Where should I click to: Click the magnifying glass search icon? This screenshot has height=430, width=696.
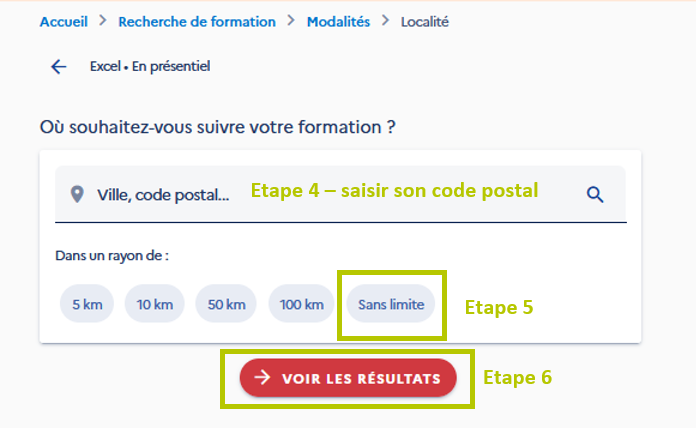(x=595, y=194)
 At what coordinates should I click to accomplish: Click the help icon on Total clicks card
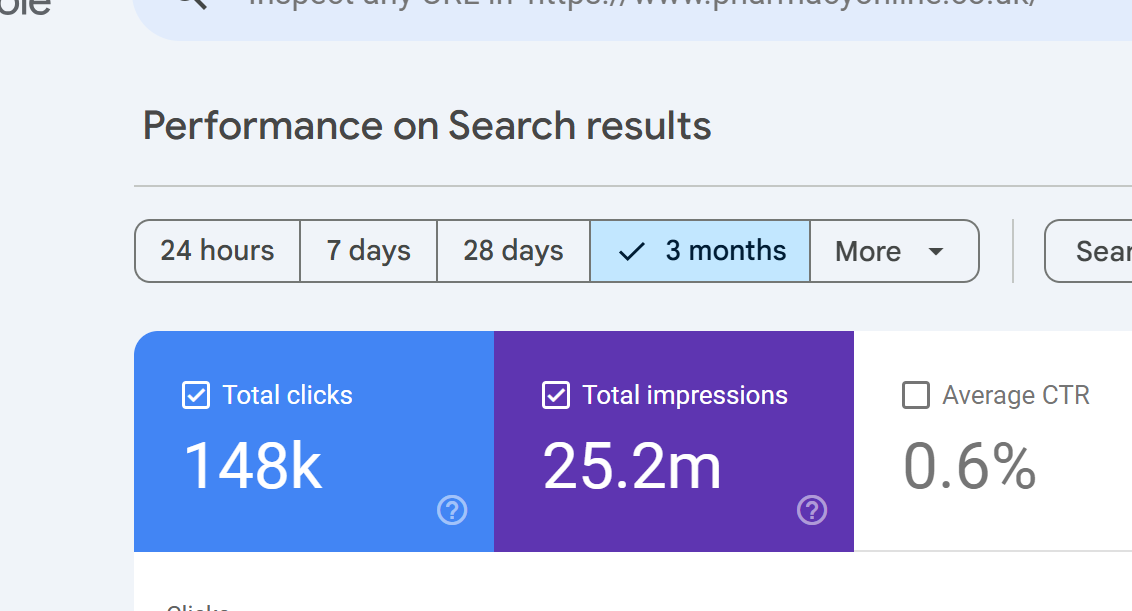click(452, 511)
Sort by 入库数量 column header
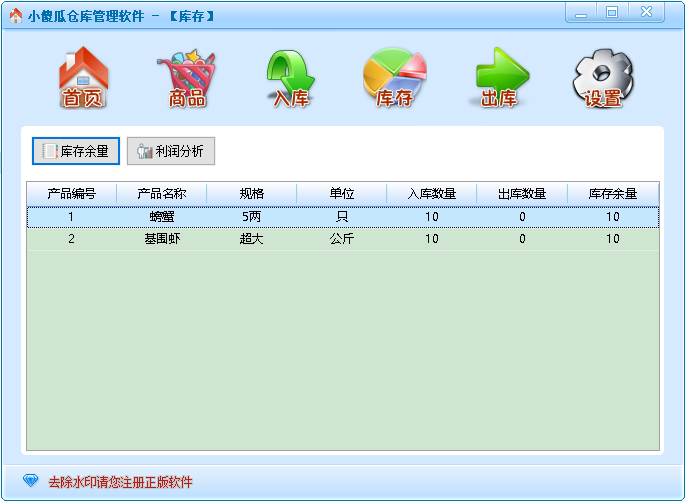The height and width of the screenshot is (502, 687). pos(431,194)
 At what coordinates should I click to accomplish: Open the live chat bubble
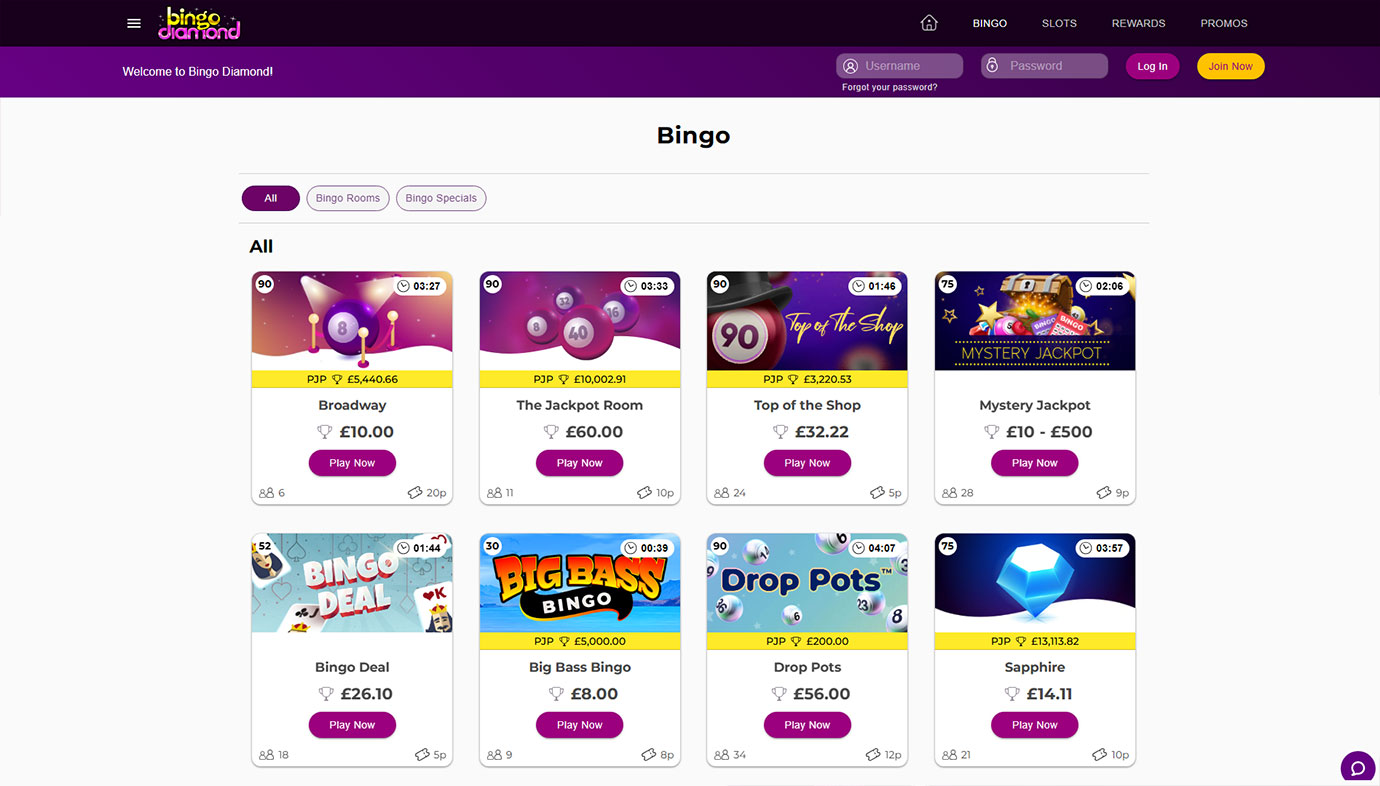pyautogui.click(x=1357, y=766)
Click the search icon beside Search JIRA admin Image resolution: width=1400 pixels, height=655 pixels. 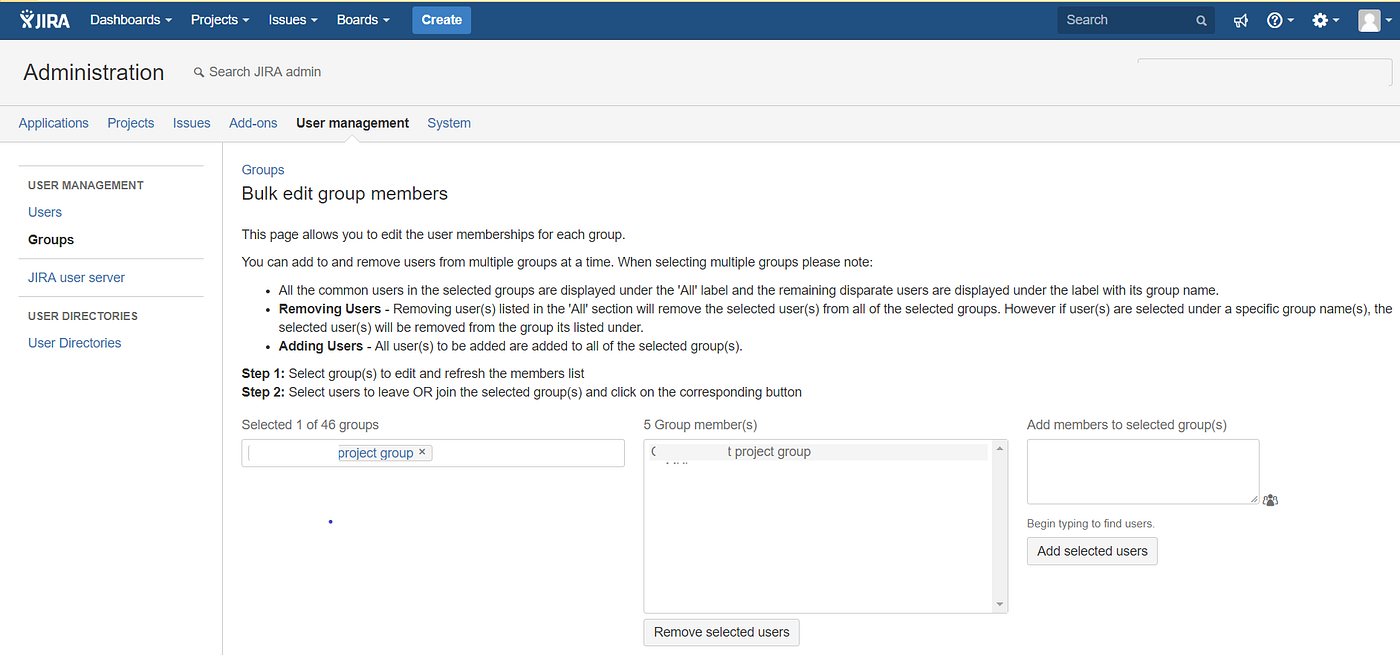(x=198, y=71)
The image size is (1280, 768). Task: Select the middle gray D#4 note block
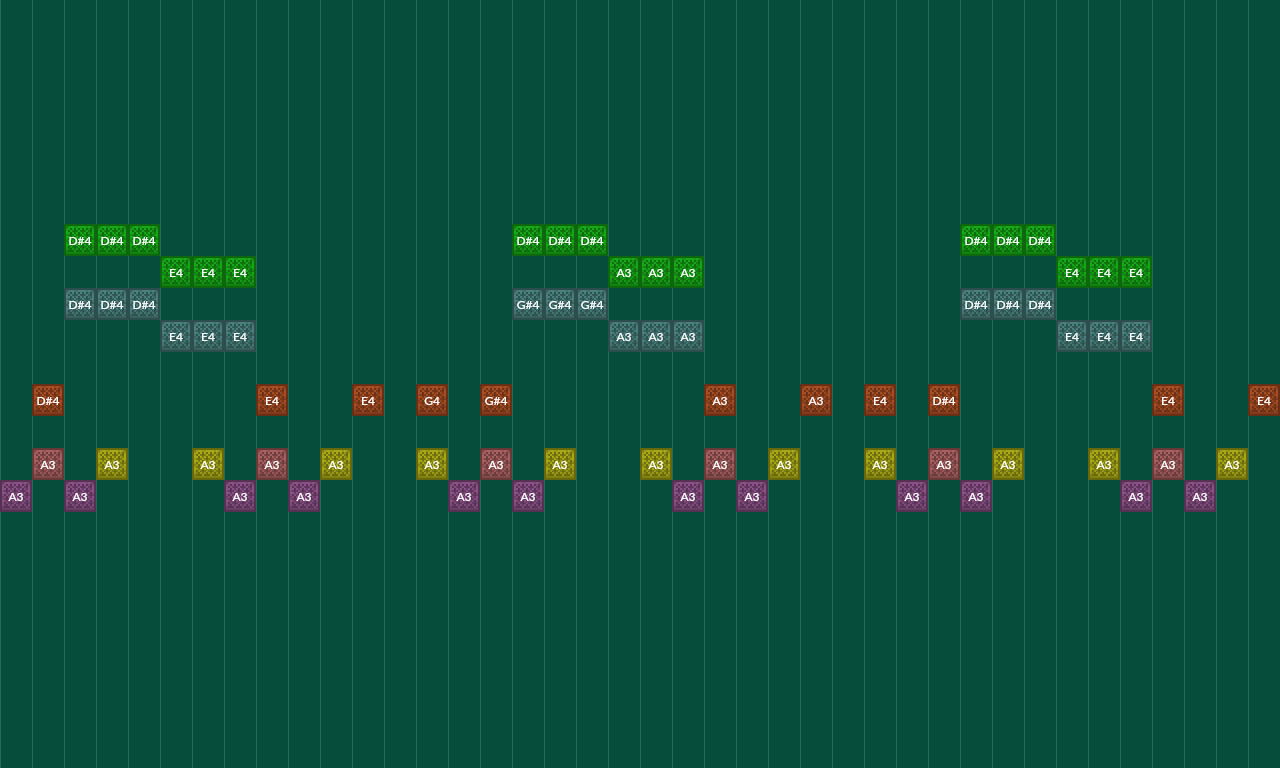point(112,304)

ASSIGNMENT:
Go to the line that contains "The image size" and copy exactly from there through the last line of the records above, both included. Omit pictures.

ANSWER BELOW:
The image size is (1280, 768). Task: Select the middle gray D#4 note block
point(112,304)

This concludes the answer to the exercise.